Beyond-Factoid-QA-Effective-Methods-for-Non-factoid-Answer-Sentence-Retrieval

Sentence Retrieval for Non-factoid QA by Liu Yang for ECIR2016

Abstract

Task: Retrieving finer grained text units such as passages or sentences as answers for non-factoid Web queries.
Challenge: The difference between Non-factoid QA and Factoid QA.
This Work:
- Design two types of features, namely semantic and context features.
- Compare learning to rank methods with multiple baseline methods including query likelihood and the state-of-the-art convolutional neural network based method.
Evaluation: Results show that features used previously to retrieve topical sentences and factoid answer sentences are not sufficient for retrieving answer sentences for non-factoid queries, but with semantic and context features, we can significantly outperform the baseline methods.

Research Questions

Could we directly apply existing methods like factoid QA methods and sentence selection methods to solve this task?
How could we design more effective methods for answer sentence retrieval for non-factoid Web queries?

Contributions

We formally introduce the answer sentence retrieval task for non-factoid Web queries, and build a benchmark data set (WebAP) using the TREC GOV2 collection.
Based on the analysis of theWebAP data, we design effective new features including semantic and context features for non-factoid answer sentence retrieval.
The results show that MART with semantic and context features can significantly outperform existing methods including language models, a state-of-the-art CNN based factoid QA method and a sentence selection method using multiple features.

Answer Passage Retrieval
Answer Retrieval with Translation Models
Answer Ranking in CQA
Answer Retrieval for Factoid Questions

Task Definition

We now give a formal definition of our task.

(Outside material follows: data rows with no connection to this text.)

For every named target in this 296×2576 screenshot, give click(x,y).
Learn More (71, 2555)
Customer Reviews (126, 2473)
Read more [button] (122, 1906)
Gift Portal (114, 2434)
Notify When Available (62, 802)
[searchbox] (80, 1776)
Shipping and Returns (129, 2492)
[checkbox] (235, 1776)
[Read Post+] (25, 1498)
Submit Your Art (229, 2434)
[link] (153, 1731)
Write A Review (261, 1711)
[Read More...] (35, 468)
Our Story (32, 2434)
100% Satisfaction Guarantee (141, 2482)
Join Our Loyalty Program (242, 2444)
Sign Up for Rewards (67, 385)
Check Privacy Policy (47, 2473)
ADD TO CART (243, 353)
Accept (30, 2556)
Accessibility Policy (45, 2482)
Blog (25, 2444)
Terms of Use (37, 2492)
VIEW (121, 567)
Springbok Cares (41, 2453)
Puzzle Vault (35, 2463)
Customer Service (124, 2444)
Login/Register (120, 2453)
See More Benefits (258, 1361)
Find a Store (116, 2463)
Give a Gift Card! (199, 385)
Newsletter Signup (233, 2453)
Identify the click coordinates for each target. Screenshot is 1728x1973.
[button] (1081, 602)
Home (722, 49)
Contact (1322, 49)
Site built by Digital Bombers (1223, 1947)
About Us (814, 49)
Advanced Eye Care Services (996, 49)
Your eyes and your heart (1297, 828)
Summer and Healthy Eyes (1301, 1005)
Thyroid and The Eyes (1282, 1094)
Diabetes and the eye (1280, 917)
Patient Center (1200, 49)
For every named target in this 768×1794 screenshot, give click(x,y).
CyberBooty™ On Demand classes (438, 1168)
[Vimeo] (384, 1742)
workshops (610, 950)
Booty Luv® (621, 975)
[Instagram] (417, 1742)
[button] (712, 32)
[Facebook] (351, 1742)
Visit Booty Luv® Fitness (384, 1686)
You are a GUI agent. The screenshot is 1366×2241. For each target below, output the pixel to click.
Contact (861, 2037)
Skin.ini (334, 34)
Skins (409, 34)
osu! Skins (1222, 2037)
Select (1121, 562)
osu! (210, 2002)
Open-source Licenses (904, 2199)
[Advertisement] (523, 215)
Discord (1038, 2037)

non-factoid questions: ${Q_1,Q_2, \cdots, Q_n}$
Web documents: ${D_1,D_2,\cdots, D_m}$ that may contain answers
our task is to learn a \alert{ranking model} $R$ to rank the sentences in the Web documents to find sentences that are part of answers. The ranker is trained based on available \alert{features} $F_S$ and \alert{labels} $L_S$ to optimize a \alert{metric} $E$ over the sentence rank list.

Our task is different from previous research in the TREC QA track and answer retrieval in CQA sites likeYahoo! Answers.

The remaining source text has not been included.